**EXERCISE OBJECTIVE**
Extend the Minnesota news roundup on the health insurance rebates and the crisis hot line closure, picking up right after its last sentence.

**SUPPLIED TEXT**
David Montgomery of the PiPress reports. “Minnesota taxpayers are getting a happy surprise: an expensive new state program is coming in massively under budget. The program in question is a $310 million plan to give 25 percent rebates to eligible Minnesotans’ health insurance premiums. It was passed in January amid estimates that more than 120,000 people might get state-funded discounts. Through the end of April, however, only around 95,000 Minnesotans per month had received the discounts. The total bill through the first third of the year: $46.9 million. If that rate continues for the rest of 2017, the state would only spend $140 million, less than half the projected $310 million cost.”
Shutting down: The Star Tribune’s Chris Serres writes: “A widely used hot line for Minnesotans suffering from mental health crises will shut down this Friday because of financial difficulties, ending a service that operated for nearly 50 years and helped about 20,000 people annually. Canvas Health, the Oakdale-based nonprofit that operates the Crisis Connection hot line, announced Monday it is closing the service because of losses totaling more than $1 million over the past several years, as well as a lack of state funding.”

**Collection entries**
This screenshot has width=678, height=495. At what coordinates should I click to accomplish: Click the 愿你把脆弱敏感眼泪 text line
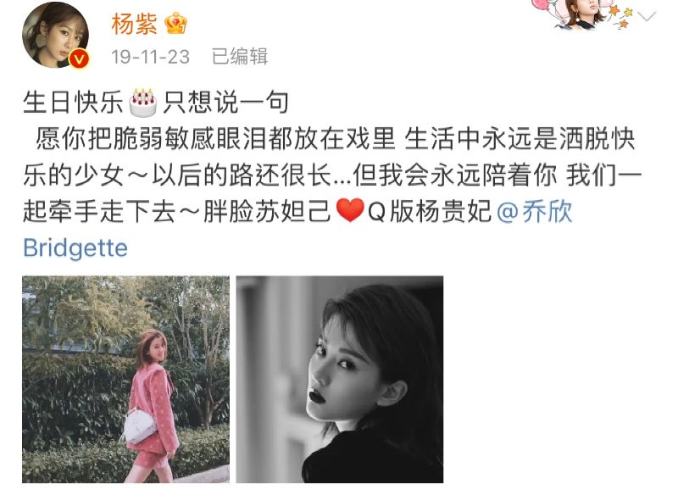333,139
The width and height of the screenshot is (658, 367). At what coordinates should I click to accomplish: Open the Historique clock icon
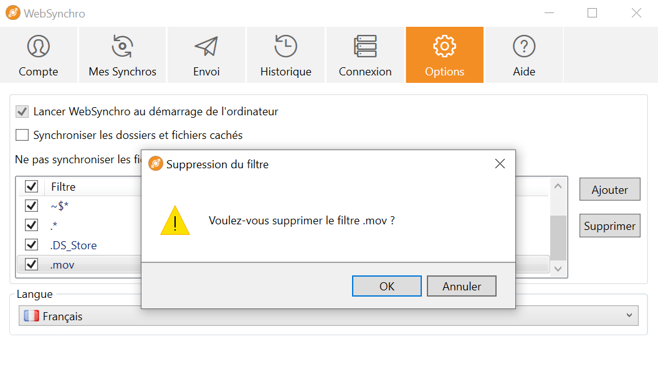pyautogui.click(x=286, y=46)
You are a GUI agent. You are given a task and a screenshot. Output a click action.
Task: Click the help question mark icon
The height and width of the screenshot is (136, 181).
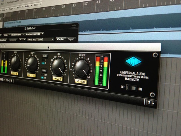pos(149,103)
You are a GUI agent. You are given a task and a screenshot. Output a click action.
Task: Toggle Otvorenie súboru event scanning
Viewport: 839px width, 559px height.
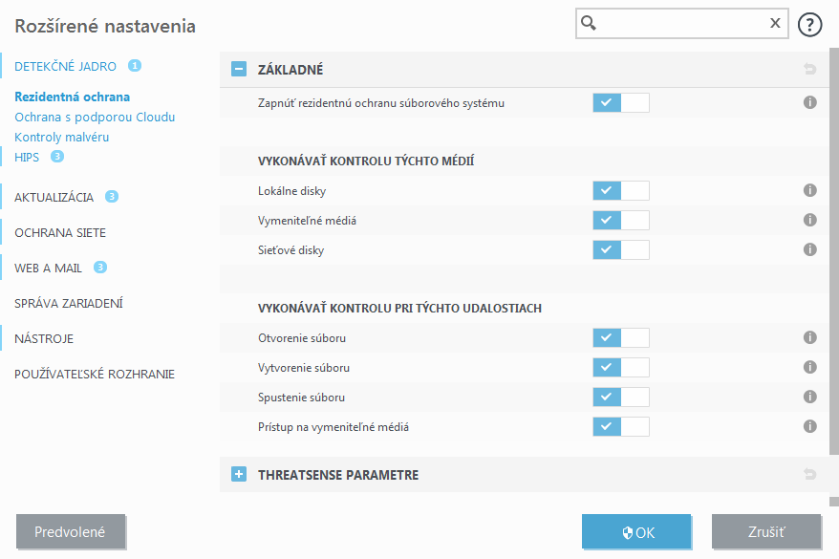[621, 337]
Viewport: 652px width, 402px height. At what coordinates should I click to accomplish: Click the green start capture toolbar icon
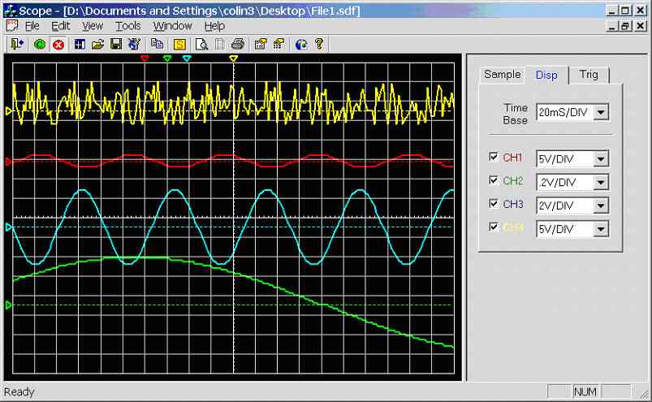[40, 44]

**EXERCISE ANSWER**
For the AP, Kyle Potter checks out 2018 races in our more interesting congressional districts. A sampling, from the second congressional district: “Rosemount teacher and football coach Jeff Erdmann launched his Democratic campaign to unseat Lewis this spring. Angie Craig, the former medical device executive who narrowly lost to Lewis in 2016, hasn’t said whether she’ll run again in 2018.” Those Jason Lewis town halls should get even more raucous. Oh, wait.
Before taxes. Amy Forliti of the AP says, “The Minnesota police officer who was acquitted in last year’s fatal shooting of black motorist Philando Castile will receive $48,500 as he leaves the suburban department that employed him at the time of the killing, according to a separation agreement announced Monday. Jeronimo Yanez will be paid the money in a lump sum, minus applicable deductions and withholdings for state and federal taxes. Under the five-page agreement released to The Associated Press through a public records request, the Minneapolis suburb of St. Anthony also will pay Yanez for up to 600 hours of accrued and unused personal leave pay.”
Speaking of fearing for his life, Bob Collins at MPR follows the second day of news about the Minneapolis cop who shot up two therapy dogs curious about the guy in their backyard. “After the shooting, the officers told the family animal control would arrive to assess the dog’s medical needs so they didn’t take the dogs to the vet immediately. Nobody ever showed up. [Jennifer] LeMay has paid $900 in vet costs for Ciroc, who has returned home, but she says he’ll still need $5,000 to $7,000 worth of surgery.”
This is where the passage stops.